* **What is required**
Copy each of the lines below that contains the word "Task", matching uppercase and lowercase exactly.

* **Material provided**

###

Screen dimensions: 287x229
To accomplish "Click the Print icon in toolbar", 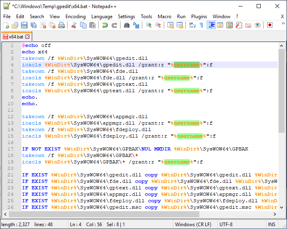I will click(61, 25).
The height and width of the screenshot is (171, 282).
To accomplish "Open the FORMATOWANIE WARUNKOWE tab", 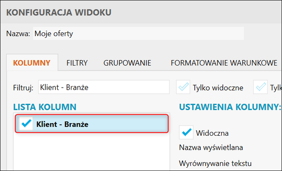I will point(224,63).
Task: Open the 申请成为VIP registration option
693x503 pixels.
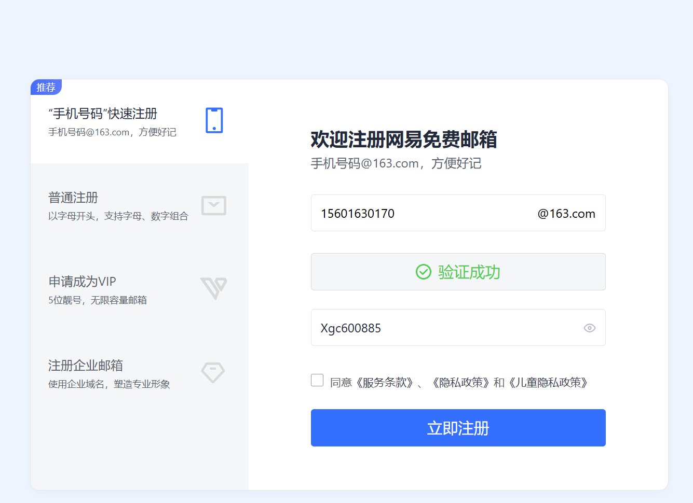Action: pyautogui.click(x=82, y=282)
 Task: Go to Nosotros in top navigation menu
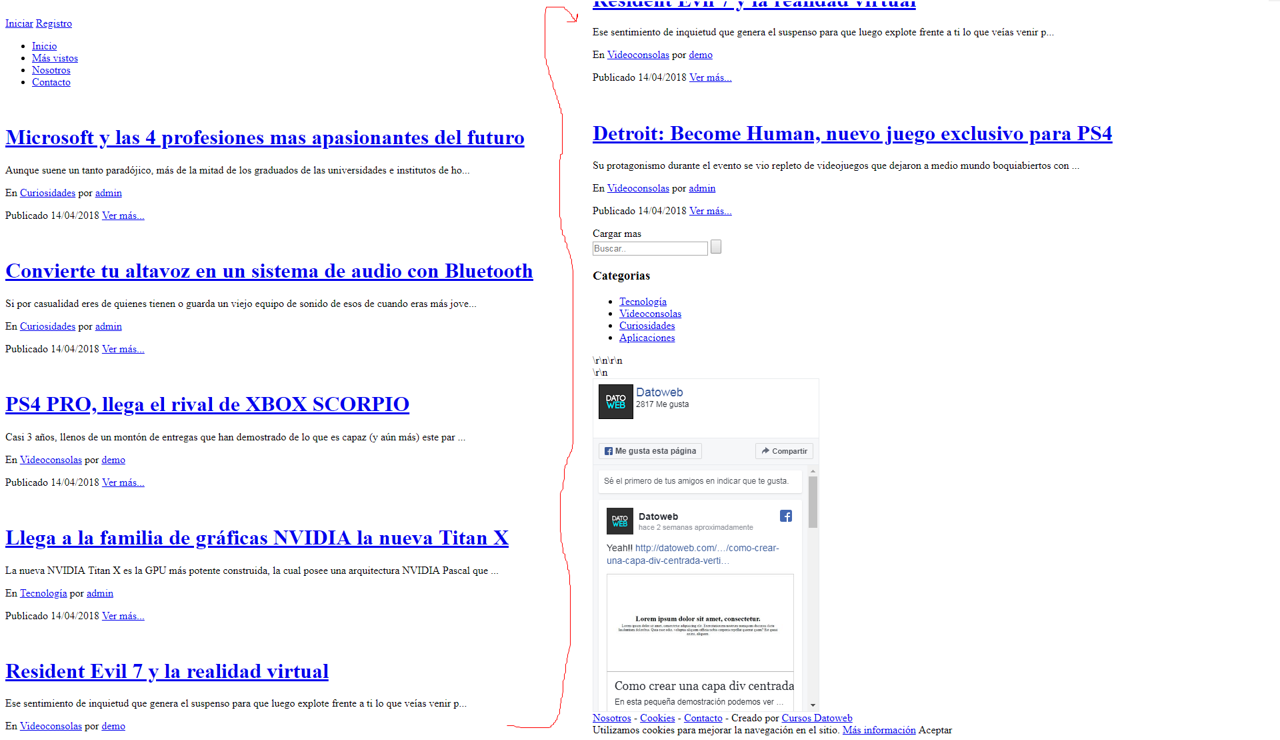51,70
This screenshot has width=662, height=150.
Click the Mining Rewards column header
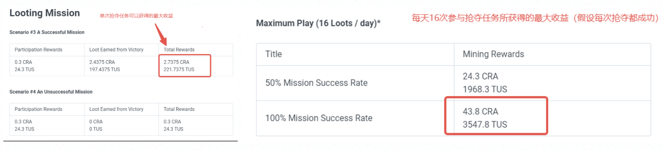point(493,54)
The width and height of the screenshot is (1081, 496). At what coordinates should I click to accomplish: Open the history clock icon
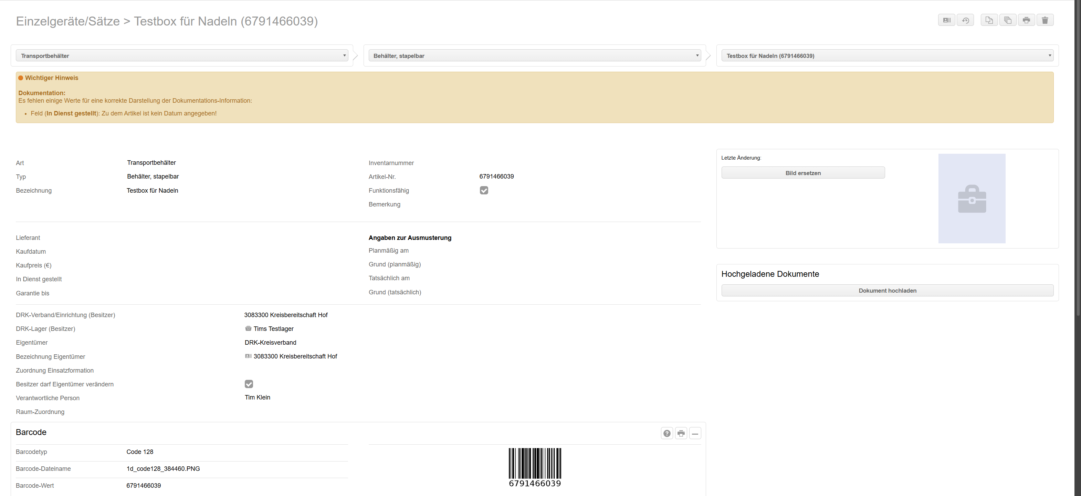tap(965, 20)
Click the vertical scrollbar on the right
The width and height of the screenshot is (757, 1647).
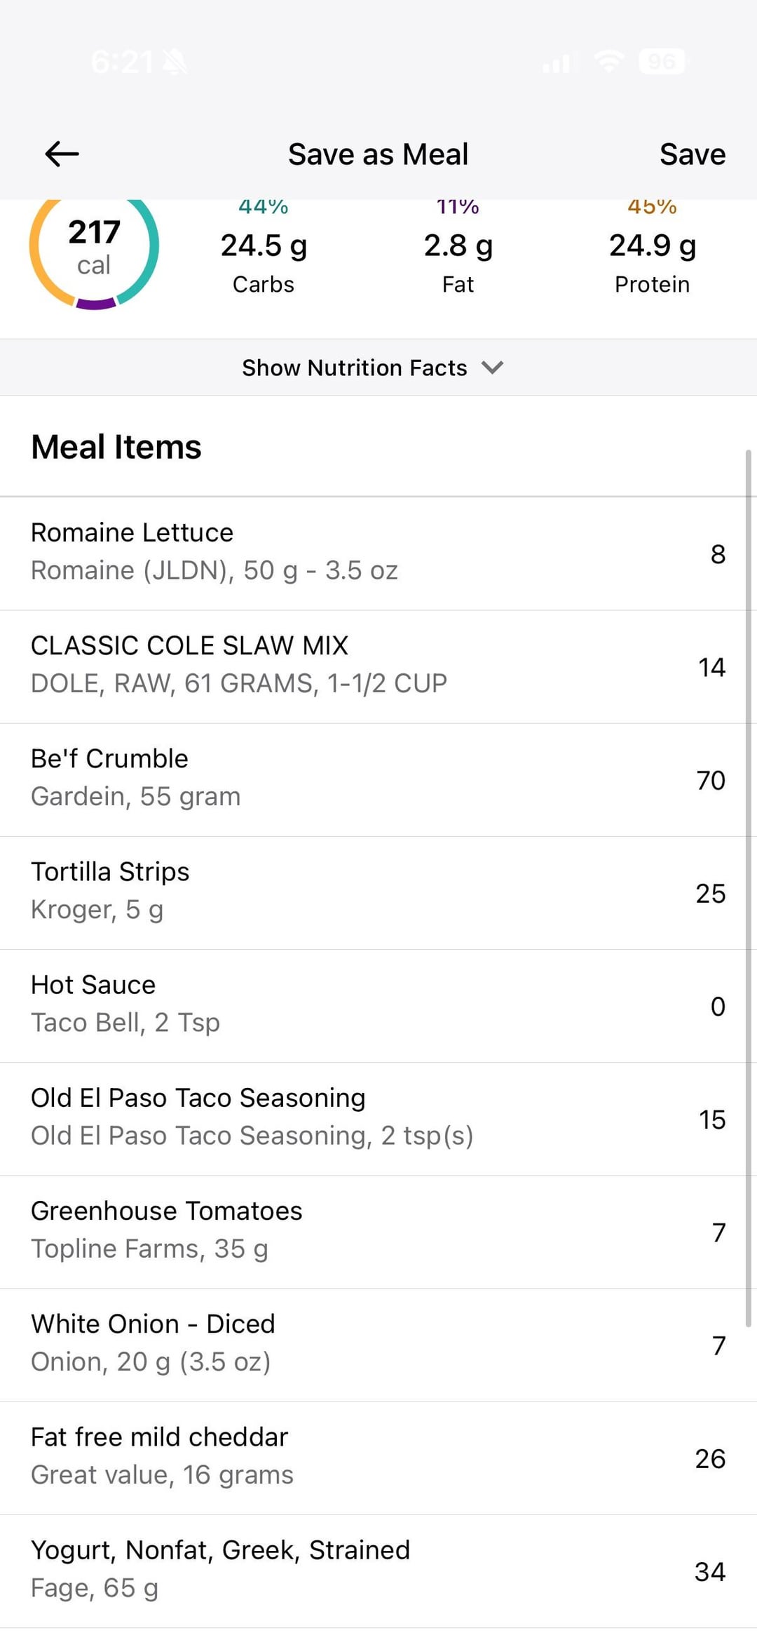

###

* **Solution for this problem**
Task: Open the 申请成为VIP registration option
 Task: Go to Nosotros in top navigation menu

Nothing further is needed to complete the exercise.